***** Task input

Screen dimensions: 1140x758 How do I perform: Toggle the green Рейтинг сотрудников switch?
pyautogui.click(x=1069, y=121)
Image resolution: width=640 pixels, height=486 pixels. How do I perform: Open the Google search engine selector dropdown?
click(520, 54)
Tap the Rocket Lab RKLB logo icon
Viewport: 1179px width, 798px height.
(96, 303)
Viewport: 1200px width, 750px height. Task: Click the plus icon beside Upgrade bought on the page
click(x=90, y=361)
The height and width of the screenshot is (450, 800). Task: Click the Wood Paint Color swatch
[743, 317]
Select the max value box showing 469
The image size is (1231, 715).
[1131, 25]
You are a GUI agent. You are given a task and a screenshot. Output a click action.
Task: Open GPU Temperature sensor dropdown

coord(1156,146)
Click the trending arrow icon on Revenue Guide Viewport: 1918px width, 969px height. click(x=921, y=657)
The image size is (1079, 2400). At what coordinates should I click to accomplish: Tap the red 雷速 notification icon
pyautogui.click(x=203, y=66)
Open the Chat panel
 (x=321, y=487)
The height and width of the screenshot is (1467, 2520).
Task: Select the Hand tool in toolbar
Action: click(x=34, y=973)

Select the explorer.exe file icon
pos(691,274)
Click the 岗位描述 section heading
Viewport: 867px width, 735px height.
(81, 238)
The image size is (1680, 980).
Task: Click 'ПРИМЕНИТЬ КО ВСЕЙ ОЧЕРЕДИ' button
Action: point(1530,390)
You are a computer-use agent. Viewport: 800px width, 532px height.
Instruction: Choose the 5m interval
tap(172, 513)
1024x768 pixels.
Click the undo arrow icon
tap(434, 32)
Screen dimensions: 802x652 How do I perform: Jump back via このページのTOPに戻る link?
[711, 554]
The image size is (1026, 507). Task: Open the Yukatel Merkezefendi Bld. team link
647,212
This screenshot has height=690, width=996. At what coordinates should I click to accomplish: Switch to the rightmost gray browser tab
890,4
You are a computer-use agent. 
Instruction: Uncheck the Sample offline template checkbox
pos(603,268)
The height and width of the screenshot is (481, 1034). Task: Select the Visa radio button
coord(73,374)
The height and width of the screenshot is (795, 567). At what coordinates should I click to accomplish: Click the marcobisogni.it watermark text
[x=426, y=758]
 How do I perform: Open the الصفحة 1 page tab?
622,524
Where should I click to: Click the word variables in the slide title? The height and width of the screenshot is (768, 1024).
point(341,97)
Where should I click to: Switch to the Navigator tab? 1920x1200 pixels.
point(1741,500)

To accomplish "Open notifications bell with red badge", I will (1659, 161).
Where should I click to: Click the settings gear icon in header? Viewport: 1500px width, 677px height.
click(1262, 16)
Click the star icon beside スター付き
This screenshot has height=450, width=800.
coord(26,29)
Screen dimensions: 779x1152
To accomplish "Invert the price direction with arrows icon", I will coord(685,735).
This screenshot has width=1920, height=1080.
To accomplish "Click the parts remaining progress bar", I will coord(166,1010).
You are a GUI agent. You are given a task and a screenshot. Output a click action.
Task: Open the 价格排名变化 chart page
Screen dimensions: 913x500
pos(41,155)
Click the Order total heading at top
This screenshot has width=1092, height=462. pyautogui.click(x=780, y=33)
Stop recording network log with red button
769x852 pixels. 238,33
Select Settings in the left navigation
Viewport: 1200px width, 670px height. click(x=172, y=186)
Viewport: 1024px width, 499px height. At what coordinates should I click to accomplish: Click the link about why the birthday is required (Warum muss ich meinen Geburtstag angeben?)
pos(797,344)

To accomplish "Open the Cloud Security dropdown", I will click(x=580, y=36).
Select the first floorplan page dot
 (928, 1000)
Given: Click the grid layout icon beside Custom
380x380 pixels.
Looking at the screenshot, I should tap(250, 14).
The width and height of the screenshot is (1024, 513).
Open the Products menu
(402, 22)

**********

> [Description of the task] Rewrite the lines above as a JSON list of strings, one string per line, leaving out blank lines.

> [Final result]
[
  "Screen dimensions: 1140x758 How do I perform: Toggle the green Рейтинг сотрудников switch?",
  "pyautogui.click(x=1069, y=121)",
  "Image resolution: width=640 pixels, height=486 pixels. How do I perform: Open the Google search engine selector dropdown?",
  "click(520, 54)",
  "Tap the Rocket Lab RKLB logo icon",
  "Viewport: 1179px width, 798px height.",
  "(96, 303)",
  "Viewport: 1200px width, 750px height. Task: Click the plus icon beside Upgrade bought on the page",
  "click(x=90, y=361)",
  "The height and width of the screenshot is (450, 800). Task: Click the Wood Paint Color swatch",
  "[743, 317]",
  "Select the max value box showing 469",
  "The image size is (1231, 715).",
  "[1131, 25]",
  "You are a GUI agent. You are given a task and a screenshot. Output a click action.",
  "Task: Open GPU Temperature sensor dropdown",
  "coord(1156,146)",
  "Click the trending arrow icon on Revenue Guide Viewport: 1918px width, 969px height. click(x=921, y=657)",
  "The image size is (1079, 2400). At what coordinates should I click to accomplish: Tap the red 雷速 notification icon",
  "pyautogui.click(x=203, y=66)",
  "Open the Chat panel",
  " (x=321, y=487)",
  "The height and width of the screenshot is (1467, 2520).",
  "Task: Select the Hand tool in toolbar",
  "Action: click(x=34, y=973)",
  "Select the explorer.exe file icon",
  "pos(691,274)",
  "Click the 岗位描述 section heading",
  "Viewport: 867px width, 735px height.",
  "(81, 238)",
  "The image size is (1680, 980).",
  "Task: Click 'ПРИМЕНИТЬ КО ВСЕЙ ОЧЕРЕДИ' button",
  "Action: point(1530,390)",
  "You are a computer-use agent. Viewport: 800px width, 532px height.",
  "Instruction: Choose the 5m interval",
  "tap(172, 513)",
  "1024x768 pixels.",
  "Click the undo arrow icon",
  "tap(434, 32)",
  "Screen dimensions: 802x652 How do I perform: Jump back via このページのTOPに戻る link?",
  "[711, 554]",
  "The image size is (1026, 507). Task: Open the Yukatel Merkezefendi Bld. team link",
  "647,212",
  "This screenshot has height=690, width=996. At what coordinates should I click to accomplish: Switch to the rightmost gray browser tab",
  "890,4",
  "You are a computer-use agent. ",
  "Instruction: Uncheck the Sample offline template checkbox",
  "pos(603,268)",
  "The height and width of the screenshot is (481, 1034). Task: Select the Visa radio button",
  "coord(73,374)",
  "The height and width of the screenshot is (795, 567). At what coordinates should I click to accomplish: Click the marcobisogni.it watermark text",
  "[x=426, y=758]",
  " How do I perform: Open the الصفحة 1 page tab?",
  "622,524",
  "Where should I click to: Click the word variables in the slide title? The height and width of the screenshot is (768, 1024).",
  "point(341,97)",
  "Where should I click to: Switch to the Navigator tab? 1920x1200 pixels.",
  "point(1741,500)",
  "To accomplish \"Open notifications bell with red badge\", I will (1659, 161).",
  "Where should I click to: Click the settings gear icon in header? Viewport: 1500px width, 677px height.",
  "click(1262, 16)",
  "Click the star icon beside スター付き",
  "This screenshot has height=450, width=800.",
  "coord(26,29)",
  "Screen dimensions: 779x1152",
  "To accomplish \"Invert the price direction with arrows icon\", I will coord(685,735).",
  "This screenshot has width=1920, height=1080.",
  "To accomplish \"Click the parts remaining progress bar\", I will coord(166,1010).",
  "You are a GUI agent. You are given a task and a screenshot. Output a click action.",
  "Task: Open the 价格排名变化 chart page",
  "Screen dimensions: 913x500",
  "pos(41,155)",
  "Click the Order total heading at top",
  "This screenshot has width=1092, height=462. pyautogui.click(x=780, y=33)",
  "Stop recording network log with red button",
  "769x852 pixels. 238,33",
  "Select Settings in the left navigation",
  "Viewport: 1200px width, 670px height. click(x=172, y=186)",
  "Viewport: 1024px width, 499px height. At what coordinates should I click to accomplish: Click the link about why the birthday is required (Warum muss ich meinen Geburtstag angeben?)",
  "pos(797,344)",
  "To accomplish \"Open the Cloud Security dropdown\", I will click(x=580, y=36).",
  "Select the first floorplan page dot",
  " (928, 1000)",
  "Given: Click the grid layout icon beside Custom",
  "380x380 pixels.",
  "Looking at the screenshot, I should tap(250, 14).",
  "The width and height of the screenshot is (1024, 513).",
  "Open the Products menu",
  "(402, 22)"
]